Fahr's disease with neuropsychiatric symptoms and intermittent course: a case report

Abstract

Abstract Background: Fahr's disease is a rare neurodegenerative disorder with brain calcifications and neuropsychiatric symptoms. It can have variable phenotypic expression and intermittent symptomatology, making diagnosis challenging. Case presentation: The case involves a young woman who presented with psychosis and confusion. The patient had no previous psychiatric history, although approximately two years prior, she encountered multiple episodes of tonic-clonic seizures, which resolved spontaneously without the need for pharmacological intervention. Extensive investigations ruled out organic causes, leading to the diagnosis of Fahr's disease based on bilateral symmetrical brain calcifications observed on the CT scan. Treatment included antipsychotics and anticonvulsants. Conclusion: This case highlights the importance of considering Fahr's disease as a differential diagnosis in patients with new-onset neuropsychiatric symptoms.
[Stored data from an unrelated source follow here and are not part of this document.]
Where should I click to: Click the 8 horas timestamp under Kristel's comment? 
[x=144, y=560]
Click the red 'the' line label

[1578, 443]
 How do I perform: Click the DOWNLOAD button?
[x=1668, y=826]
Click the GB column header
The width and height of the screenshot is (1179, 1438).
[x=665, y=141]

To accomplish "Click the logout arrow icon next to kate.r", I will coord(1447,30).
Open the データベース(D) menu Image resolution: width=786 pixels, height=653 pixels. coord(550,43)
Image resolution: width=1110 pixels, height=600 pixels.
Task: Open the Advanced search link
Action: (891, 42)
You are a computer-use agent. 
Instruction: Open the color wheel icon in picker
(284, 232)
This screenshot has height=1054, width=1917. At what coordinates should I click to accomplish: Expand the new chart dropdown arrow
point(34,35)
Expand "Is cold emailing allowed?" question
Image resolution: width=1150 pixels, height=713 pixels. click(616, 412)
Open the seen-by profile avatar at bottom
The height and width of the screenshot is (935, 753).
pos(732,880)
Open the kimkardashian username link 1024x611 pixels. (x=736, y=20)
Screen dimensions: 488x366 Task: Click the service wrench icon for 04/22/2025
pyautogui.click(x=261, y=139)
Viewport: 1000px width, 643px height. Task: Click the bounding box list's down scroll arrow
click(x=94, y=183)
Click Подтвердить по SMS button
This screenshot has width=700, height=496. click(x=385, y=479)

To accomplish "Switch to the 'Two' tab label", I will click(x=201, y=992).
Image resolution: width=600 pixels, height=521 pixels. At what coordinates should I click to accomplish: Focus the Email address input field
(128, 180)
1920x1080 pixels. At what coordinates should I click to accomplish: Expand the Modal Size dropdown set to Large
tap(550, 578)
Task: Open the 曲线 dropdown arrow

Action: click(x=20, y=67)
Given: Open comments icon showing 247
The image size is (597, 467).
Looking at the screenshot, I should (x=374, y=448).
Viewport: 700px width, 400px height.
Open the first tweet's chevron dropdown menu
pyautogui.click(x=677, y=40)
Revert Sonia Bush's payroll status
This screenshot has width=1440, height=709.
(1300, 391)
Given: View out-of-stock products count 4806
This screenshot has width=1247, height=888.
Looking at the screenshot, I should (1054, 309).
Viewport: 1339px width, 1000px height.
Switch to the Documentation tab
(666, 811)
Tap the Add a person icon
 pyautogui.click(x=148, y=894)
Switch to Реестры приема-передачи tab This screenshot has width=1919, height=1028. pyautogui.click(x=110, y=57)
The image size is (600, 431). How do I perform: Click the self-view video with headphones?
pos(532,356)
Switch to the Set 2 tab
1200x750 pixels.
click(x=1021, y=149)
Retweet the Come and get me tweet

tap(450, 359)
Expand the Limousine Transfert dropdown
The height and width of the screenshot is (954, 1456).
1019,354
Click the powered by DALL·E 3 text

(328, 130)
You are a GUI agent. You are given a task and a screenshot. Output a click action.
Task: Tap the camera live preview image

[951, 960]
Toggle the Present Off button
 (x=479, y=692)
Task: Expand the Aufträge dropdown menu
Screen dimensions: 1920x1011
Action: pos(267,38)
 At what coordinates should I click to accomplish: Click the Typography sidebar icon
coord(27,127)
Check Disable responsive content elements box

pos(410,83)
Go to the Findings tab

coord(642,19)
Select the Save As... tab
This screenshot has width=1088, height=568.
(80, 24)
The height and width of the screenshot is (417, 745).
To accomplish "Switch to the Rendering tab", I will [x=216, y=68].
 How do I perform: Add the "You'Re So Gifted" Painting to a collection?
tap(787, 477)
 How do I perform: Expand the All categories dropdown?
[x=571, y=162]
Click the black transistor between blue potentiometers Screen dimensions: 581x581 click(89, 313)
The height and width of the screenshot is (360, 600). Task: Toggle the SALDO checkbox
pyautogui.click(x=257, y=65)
The case also explores the atypical early onset and intermittent nature of symptoms in the absence of a positive family history, highlighting the complexity of Fahr's disease. A multidisciplinary approach and regular follow-up are crucial for optimizing patient care and monitoring disease progression. Further research is needed to enhance our understanding of Fahr's disease and develop standardized treatment strategies for this rare condition.